MATERIAL TO PROCESS section start
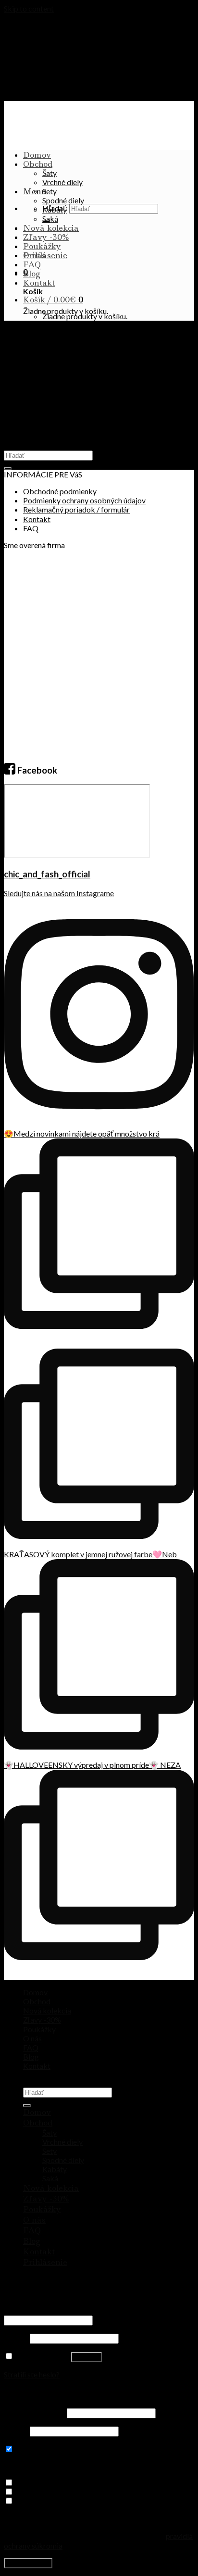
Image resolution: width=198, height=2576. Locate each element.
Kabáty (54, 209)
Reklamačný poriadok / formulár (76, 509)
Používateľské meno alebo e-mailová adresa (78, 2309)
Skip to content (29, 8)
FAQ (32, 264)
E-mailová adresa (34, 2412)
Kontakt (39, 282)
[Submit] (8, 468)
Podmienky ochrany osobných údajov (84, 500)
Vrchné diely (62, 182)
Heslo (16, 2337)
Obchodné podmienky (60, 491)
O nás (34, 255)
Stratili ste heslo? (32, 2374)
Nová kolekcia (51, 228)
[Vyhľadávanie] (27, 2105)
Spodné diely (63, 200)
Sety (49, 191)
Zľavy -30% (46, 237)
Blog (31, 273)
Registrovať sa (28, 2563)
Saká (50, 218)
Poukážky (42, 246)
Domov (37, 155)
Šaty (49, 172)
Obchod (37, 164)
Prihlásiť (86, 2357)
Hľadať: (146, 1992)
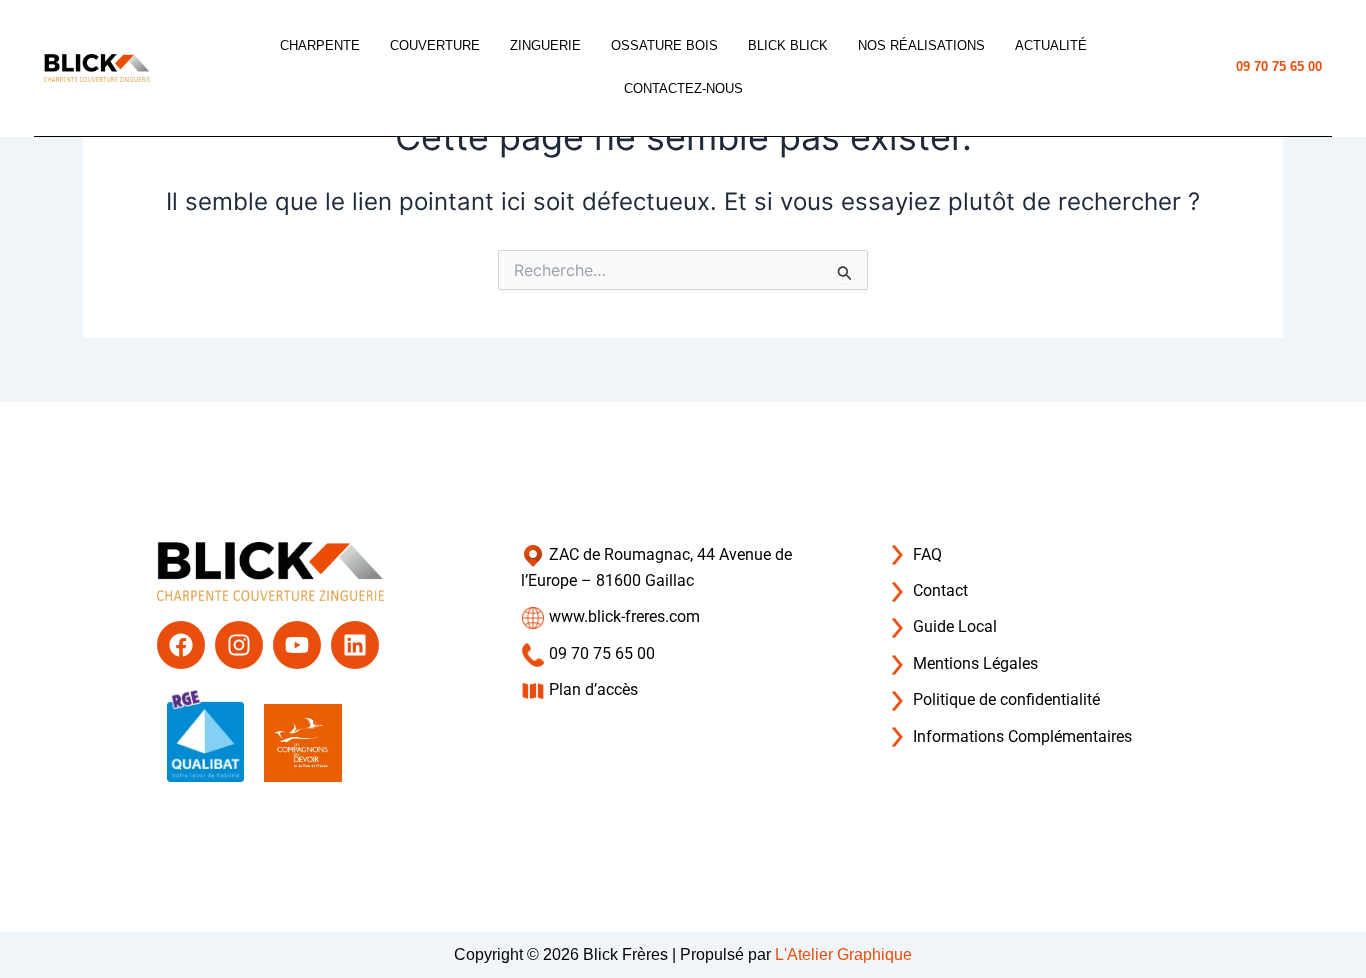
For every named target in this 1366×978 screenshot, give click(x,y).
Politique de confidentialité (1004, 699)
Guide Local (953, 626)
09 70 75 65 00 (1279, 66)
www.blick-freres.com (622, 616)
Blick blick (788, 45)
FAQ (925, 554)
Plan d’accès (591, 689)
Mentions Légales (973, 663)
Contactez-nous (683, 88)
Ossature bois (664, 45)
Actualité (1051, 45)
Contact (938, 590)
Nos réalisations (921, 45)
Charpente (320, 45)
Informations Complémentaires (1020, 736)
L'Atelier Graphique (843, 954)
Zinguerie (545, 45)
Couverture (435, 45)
MATERIAL TO PROCESS section end
**TASK INSTRUCTIONS**
Pull out every line from the one with "Charpente (320, 45)" to the end of the listing, and output only those.

**RESPONSE FOR THIS EXERCISE**
Charpente (320, 45)
Informations Complémentaires (1020, 736)
L'Atelier Graphique (843, 954)
Zinguerie (545, 45)
Couverture (435, 45)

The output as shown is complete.